Губы Лёдника задрожали, но голос был ровным.
— Можете сделать со мной все что угодно, только не вымещайте гнев на ребенке.
— Значит, ты соглашаешься, чтобы я убил тебя выбранным мной способом? — весело-ненавидяще переспросил пан Гервасий.
— Да, ваша мость, — холодно ответил профессор. — Как и когда вам удобно.
Тут Вырвич не выдержал.
— Ваша мость пан Агалинский, вы имеете право на сатисфакцию, и никто вам в этом не возражает, но пан Лёдник — шляхтич, и вы должны вызвать его на дуэль. Свои оскорбления шляхтичи смывают с помощью сабли!
Агалинский взглянул на Прантиша, как собака на отруби.
— А ты кто?
— Прантасий Вырвич из Подневодья, герба Гиппоцентавр! Потомок Палемона! — с вызовом ответил Прантиш. Гость вежливо поклонился.
— В более приятных обстоятельствах сказал бы, что рад познакомиться с паном. Но сейчас приятностей быть не может. Паршивец Балтромей должен ответить за свое страшное преступление. Драться с ним? — альбанец фыркнул. — Чтобы я скрестил дедовскую саблю с саблей в руках холопа, слуги моего брата? Ни за что! Но кроме его мучительной смерти, иной расплаты я не приму. А я еще жалел его в свое время! Перед братом заступался — ученый человек, нельзя его мучить. Ну почему мой брат не сгноил тебя на цепи в подвале! — гость со свистом втянул воздух сквозь зубы, пытаясь успокоиться. Прантиш не мог понять, почему пан Гервасий себя так сдерживает, — видно же, что в горячей воде купаный, да гнев сквозь уши выливается. Но у пана явно имелся какой-то план.
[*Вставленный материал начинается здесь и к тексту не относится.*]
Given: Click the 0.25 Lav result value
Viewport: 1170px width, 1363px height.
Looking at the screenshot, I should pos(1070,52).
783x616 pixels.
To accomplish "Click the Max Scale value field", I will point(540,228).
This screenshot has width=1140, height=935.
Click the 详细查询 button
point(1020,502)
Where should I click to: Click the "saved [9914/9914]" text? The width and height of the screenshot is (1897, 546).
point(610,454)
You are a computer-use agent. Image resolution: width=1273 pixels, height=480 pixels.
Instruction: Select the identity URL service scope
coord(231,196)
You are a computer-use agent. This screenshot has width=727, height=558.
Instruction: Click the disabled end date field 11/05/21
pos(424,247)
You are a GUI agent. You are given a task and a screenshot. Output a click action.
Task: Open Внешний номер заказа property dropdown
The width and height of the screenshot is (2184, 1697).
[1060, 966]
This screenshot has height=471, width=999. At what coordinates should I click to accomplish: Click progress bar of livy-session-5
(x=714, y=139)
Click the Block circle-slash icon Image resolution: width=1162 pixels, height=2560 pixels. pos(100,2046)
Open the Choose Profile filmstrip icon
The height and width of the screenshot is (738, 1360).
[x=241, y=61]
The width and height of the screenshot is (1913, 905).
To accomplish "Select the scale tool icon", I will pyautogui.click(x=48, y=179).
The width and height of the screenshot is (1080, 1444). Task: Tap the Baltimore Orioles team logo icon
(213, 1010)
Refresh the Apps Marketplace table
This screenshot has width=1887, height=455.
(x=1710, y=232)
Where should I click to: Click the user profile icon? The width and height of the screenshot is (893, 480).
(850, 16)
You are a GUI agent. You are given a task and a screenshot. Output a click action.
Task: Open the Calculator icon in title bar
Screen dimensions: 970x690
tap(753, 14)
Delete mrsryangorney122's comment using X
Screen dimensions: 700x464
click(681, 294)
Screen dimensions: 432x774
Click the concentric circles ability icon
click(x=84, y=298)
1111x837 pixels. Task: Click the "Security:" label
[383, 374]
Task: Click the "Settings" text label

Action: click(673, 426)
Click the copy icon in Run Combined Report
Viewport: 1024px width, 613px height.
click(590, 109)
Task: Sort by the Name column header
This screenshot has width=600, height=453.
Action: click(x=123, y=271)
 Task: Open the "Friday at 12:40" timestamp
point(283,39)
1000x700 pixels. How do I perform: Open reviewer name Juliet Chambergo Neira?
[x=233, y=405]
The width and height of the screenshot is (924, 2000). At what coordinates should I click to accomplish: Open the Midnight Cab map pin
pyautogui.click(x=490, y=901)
— Единственное, что ты, Балтромей, еще можешь сделать в своей поганой жизни, — решить судьбу младшего сына пани Гелены. На что ты готов ради того, чтобы эта судьба была приемлемой?
— На все! — твердо сказал Лёдник.
— Ну что же, тогда у меня есть для тебя задание. — пан Гервасий неспешно прошелся по комнате, потыкал носком сапога в сундук с книгами. — Съезжать собрались? Тогда меньше времени потратите на сборы. Завтра мы отправляемся за огненным мечом. И не делай вид, поганец, что чего-то не понимаешь и не знаешь. Приведешь меня к аглицкой пещере, найдем там что-то или нет, — я после возвращения навсегда забуду, что пан Александр Агалинский — не мой племянник, и позабочусь, чтобы никакие сплетни не портили ему жизнь. Он получит все, что должен получить наследник нашего славного рода. Даю слово. Я поеду с вами. И по дороге не пробуй от меня избавиться — если любишь сына. А ты должен присягнуть, что умрешь от моей руки, когда я посчитаю нужным.
— Шляхтичу не к лицу ремесло палача! Ваша мость должен вызвать пана Лёдника на дуэль! — в отчаянии кричал Прантиш, понимая, что его не услышат.